When I tore the post apart, he deleted my post, claiming my discussion was "irrelevant". So I asked directly for the names of the six companies. He refused to name them, saying I should Google them--That is, I should go to a mega-corp to investigate the megacorps that have such a lockdown on media that nothing contrary ever gets published except by people who believe the New World Order and the Reptillians are about to overwhelm us any minute now ... Aaaany minute now ... It's coming ... Don't say we didn't warn you ...

Then he closed his post by saying "This is just my opinion. If I'm wrong, I'd like to know."

I could shoe the Kentucky Derby with the irony in that statement. I have as yet refused to go back and re-post my original and see whether it gets deleted again. I mean, he's a friend. Crack-brained and paranoid, but a friend nonetheless.

Meanwhile, the Mulroney-Schreiber inquiry into whether ex-Prime Minister was taking money from an arms dealer has yet to conclude what most of the country already knows: Mulroney was a Conservative (despite Stephen Harper's desperate and lowlife attempts to have his name stricken from the roll) and a profiteering crook. But I repeat myself.

My general feeling is that when you're meeting in a hotel room and trading envelopes stuffed with cash, someone's getting ₤µ©λed. And since neither of the principals in this case is worth that much, it was the taxpayer. Unfortunately justice in this case has ground on so long, and ground so fine, that there really isn't anything left. I just hope we get a verdict and a prosecution, and at least see both men in jail, before one of them cacks out.

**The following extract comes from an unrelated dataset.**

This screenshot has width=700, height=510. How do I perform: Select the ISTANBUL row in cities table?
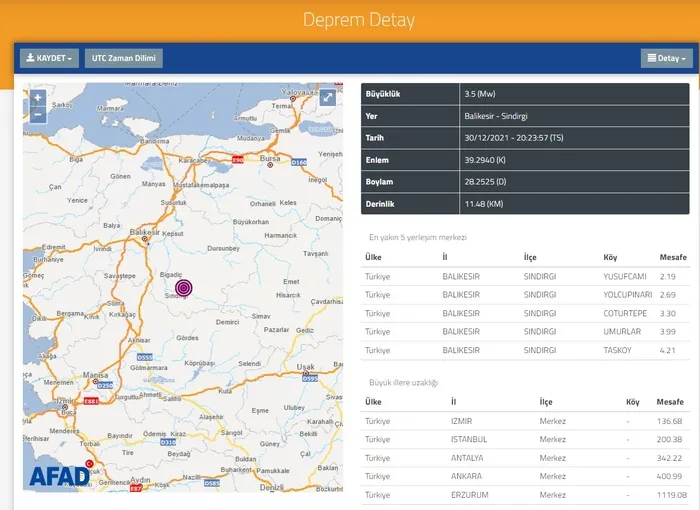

Iran released journo Roxana Saberi, thus catching a slight ethical edge on Barack Obama, who's unfortunately handling the abundant evidence of criminal wrongdoing in the Bush administration the way a cat handles a cat-turd on a linoleum floor. Bad enough he's refused to prosecute the torturers and their enablers. Worse that he's not even pumping for a truth-and-reconcilliation commission. But worst, he's failed to repudiate the current regime of domestic espionage.

Still, he isn't Bush, or any other Republican. And that counts for a lot. Especially while the mainstream of the Republican party is echoing Rush Windbag's sentiments that he hopes the country goes down the crapper because it'll apparently prove that Democratic presidents aren't fit to run the show.

The momentous dishonesty of a tubby, rich, white, stogie-puffing pervert and "ex-"drug-addict making such a statement whilst standing amid the rubble of "No Child Left Educated", a tanking economy fuelled in part by tax cuts to fat, rich, white dudes, two failed invasions, and a legacy unequaled since Rome fell, seems to have escaped Mr. Limpbough.

The Pope is touring the Middle East. Yeah. Whatever. Interestingly, the main manufactured outrage over the tour seems to be over the fact that he's a former Hitler Youth member. On this one, I'm with the Vatican. It has ₤µ©λ-all to do with his current positions. First off, many people were HY members in the final days of the war. A trucker buddy of mine's dad was "recruited" to serve on the barricades in Berlin when he was fourteen or so (and recruited at gunpoint into the French Foreign Legion shortly thereafter--I'll tell you the story sometime). And secondly it isn't as though he's touring Israel denying the Holocaust. Finally, for a wonder, his handlers seem to have managed to keep him from making any stupid gaffes like "Condoms raise the AIDS rate" thus far.

The latest shuttle mission is trying to sort out the Hubble space telescope again. This is annoying. Here's why: NASA has a project slated for 2012 or so, it's supposed to create a telescope array--several telescopes all flying around a specified distance from each other--with a baseline around 10,000 miles. We've just discovered several nearby stars with what look to be Earth-like planets in them. With a telescope with a baseline of ten thousand miles, if there's any intelligent life out there, we'd be able to read the license plates on their saucers with that kind of power. I want this to happen soonest. It may be the closest to real space exploration we manage to get to in my lifetime.

Because if we keep re-electing the bozos we're getting, we may need to find some new real estate, soonish.